This weekend, thousands of comic book fan -boys, -girls, and -kids descended upon the Greater Columbus Convention Center for the Wizard World 2011 Mid-Ohio Comics Convention. A celebration of all things “comics,” Mid-Ohio Comic-Con wasn’t limited to serialized graphic novels. Webcomics, movies, and television were all represented by both fan groups who attended en masse and by celebrities who ply their trade in those media.
While the star-power of the assembled non-comics celebrities makes for a good headline, the focus was clearly on the books themselves. This reporter was personally shocked at the amount of slipcase’d “used” comics had been lugged into booths on the trade floor, in their ubiquitous long white cardboard boxes. A collector or casual fan could spend days sorting through them all, and not even make it to the tables hosting the artists and writers of new books.

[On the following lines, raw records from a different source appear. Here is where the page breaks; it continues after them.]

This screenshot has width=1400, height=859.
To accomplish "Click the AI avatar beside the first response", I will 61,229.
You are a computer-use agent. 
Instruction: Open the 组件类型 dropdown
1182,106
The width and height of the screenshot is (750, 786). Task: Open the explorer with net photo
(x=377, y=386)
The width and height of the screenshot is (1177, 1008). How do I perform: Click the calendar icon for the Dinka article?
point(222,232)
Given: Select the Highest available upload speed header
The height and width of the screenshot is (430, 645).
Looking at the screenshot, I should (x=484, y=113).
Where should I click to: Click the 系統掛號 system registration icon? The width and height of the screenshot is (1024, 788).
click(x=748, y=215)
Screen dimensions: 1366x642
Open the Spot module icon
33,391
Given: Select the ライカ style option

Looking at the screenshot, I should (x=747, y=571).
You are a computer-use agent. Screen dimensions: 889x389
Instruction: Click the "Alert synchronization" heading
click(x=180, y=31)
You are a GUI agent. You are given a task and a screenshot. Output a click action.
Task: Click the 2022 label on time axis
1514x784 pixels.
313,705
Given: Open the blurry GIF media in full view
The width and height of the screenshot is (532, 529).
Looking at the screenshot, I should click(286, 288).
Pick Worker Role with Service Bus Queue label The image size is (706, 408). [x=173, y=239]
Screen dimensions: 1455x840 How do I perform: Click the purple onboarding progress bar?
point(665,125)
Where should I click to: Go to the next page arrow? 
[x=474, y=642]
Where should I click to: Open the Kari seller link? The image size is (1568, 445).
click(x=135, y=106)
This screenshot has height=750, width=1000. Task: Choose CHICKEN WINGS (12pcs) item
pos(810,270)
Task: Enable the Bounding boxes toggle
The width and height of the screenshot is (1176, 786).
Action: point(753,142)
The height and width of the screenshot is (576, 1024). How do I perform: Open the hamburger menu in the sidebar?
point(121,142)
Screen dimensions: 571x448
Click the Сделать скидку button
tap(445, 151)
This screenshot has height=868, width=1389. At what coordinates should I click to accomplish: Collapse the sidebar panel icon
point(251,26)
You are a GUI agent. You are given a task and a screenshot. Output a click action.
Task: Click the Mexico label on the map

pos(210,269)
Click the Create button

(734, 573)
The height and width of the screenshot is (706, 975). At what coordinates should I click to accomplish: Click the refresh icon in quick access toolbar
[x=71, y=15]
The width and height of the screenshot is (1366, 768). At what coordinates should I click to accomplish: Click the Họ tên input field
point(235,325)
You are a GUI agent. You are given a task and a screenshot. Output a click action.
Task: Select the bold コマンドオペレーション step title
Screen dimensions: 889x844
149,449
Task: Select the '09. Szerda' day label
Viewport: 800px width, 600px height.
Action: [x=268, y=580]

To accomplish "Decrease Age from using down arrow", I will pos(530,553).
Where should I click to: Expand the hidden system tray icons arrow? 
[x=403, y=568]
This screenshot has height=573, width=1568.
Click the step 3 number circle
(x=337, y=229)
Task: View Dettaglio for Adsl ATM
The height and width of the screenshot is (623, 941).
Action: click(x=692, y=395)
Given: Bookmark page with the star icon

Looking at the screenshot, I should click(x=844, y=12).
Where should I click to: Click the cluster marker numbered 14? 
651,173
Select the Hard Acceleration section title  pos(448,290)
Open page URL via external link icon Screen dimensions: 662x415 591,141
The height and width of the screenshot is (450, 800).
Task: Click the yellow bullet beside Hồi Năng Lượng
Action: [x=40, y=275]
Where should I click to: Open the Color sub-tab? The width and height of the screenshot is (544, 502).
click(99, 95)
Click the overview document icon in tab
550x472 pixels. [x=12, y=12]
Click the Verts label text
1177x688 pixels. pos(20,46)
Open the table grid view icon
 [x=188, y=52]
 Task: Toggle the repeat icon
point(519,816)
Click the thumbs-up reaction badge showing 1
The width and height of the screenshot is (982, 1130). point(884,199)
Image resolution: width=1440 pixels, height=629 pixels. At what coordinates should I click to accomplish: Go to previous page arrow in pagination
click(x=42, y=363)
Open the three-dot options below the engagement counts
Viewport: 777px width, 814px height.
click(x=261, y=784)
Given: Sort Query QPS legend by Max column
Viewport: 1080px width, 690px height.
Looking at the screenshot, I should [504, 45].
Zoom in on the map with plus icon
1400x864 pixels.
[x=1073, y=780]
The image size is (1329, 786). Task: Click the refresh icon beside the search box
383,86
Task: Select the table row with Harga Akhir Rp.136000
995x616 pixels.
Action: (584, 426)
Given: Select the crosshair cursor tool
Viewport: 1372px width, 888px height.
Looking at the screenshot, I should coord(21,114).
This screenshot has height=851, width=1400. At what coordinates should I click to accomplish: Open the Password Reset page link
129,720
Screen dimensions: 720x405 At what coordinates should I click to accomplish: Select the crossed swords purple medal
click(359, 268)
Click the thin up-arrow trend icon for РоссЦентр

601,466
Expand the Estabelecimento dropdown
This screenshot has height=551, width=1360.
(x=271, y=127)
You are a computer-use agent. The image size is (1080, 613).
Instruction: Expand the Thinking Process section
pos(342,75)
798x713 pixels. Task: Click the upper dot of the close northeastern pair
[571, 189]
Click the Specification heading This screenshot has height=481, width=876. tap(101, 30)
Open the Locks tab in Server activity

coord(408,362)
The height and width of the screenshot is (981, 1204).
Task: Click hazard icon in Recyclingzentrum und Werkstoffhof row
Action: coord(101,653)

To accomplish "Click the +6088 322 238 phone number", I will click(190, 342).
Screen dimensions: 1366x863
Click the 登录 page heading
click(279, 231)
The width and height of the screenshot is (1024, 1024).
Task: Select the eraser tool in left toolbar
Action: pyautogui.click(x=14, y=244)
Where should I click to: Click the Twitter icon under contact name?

Although Mid-Ohio Comic-Con has been running for over 30 years (giving it a storied history in company with conventions like San Diego Comic-Con and Tokyo’s Comiket), this is the first year in which the con was organized and run by New York-based Wizard World. Wizard World has recently altered its business model, eschewing magazine publishing in order to focus solely on comics conventions. Their “con tour” now handles the production of seven comic-cons in the U.S. and Canada, with Mid-Ohio being the most recent acquisition.
Because of the change in management, this year’s convention was–perhaps–a little smaller and more restrained compared to events like Marcon. In fact, it seemed like quite a few vendors and attendees were “testing the waters” to see whether Wizard World would be able to run a smooth show. There were only a handful of events (e.g. themed costume contests and screenings) and lectures (including celebrity panels and instructional workshops), with the main focus being the trade booths in the second-hall Battelle Grand room.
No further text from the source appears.